"""

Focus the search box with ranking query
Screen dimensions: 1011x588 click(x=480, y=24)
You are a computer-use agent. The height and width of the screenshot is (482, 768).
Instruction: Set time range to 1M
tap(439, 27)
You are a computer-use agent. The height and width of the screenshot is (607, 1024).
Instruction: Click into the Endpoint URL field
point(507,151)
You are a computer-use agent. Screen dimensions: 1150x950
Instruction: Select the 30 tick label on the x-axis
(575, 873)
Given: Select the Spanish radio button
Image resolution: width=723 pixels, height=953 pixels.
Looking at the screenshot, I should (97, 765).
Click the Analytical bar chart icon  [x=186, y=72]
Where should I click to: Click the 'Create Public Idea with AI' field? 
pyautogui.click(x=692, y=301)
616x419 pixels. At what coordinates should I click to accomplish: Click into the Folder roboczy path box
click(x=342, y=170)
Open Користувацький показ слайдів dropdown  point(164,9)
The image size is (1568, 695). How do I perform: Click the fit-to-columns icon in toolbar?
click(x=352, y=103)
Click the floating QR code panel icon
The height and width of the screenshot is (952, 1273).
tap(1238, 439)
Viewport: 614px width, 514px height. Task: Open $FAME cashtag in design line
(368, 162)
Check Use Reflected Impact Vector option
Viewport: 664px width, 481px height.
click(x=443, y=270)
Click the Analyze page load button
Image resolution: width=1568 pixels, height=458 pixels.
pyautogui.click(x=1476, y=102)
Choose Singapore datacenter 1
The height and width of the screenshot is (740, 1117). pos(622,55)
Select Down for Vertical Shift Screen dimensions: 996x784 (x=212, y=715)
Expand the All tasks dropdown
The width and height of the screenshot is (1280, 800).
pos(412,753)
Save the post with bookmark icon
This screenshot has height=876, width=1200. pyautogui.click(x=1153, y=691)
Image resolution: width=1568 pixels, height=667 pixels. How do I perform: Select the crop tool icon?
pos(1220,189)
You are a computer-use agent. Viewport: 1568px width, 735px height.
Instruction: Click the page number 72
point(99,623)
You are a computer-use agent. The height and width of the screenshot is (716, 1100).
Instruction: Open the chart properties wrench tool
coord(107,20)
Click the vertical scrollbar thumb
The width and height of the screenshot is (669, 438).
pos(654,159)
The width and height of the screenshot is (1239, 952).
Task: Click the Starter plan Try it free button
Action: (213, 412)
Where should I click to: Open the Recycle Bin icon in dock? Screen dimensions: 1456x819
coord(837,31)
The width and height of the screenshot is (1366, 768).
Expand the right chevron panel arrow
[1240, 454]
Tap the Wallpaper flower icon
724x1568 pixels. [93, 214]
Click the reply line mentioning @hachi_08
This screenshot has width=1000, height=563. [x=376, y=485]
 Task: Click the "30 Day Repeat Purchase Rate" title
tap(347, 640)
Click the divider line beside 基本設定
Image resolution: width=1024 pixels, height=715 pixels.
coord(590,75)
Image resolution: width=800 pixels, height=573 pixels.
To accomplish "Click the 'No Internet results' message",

"""

== Task requirements ==
For every line above with the word "computer" in it, make a copy.

== Solution below ==
You are a computer-use agent. The height and width of the screenshot is (482, 768).
You are a computer-use agent. The height and width of the screenshot is (607, 1024).
You are a computer-use agent. Screen dimensions: 1150x950
You are a computer-use agent. Viewport: 1568px width, 735px height.
You are a computer-use agent. The height and width of the screenshot is (716, 1100).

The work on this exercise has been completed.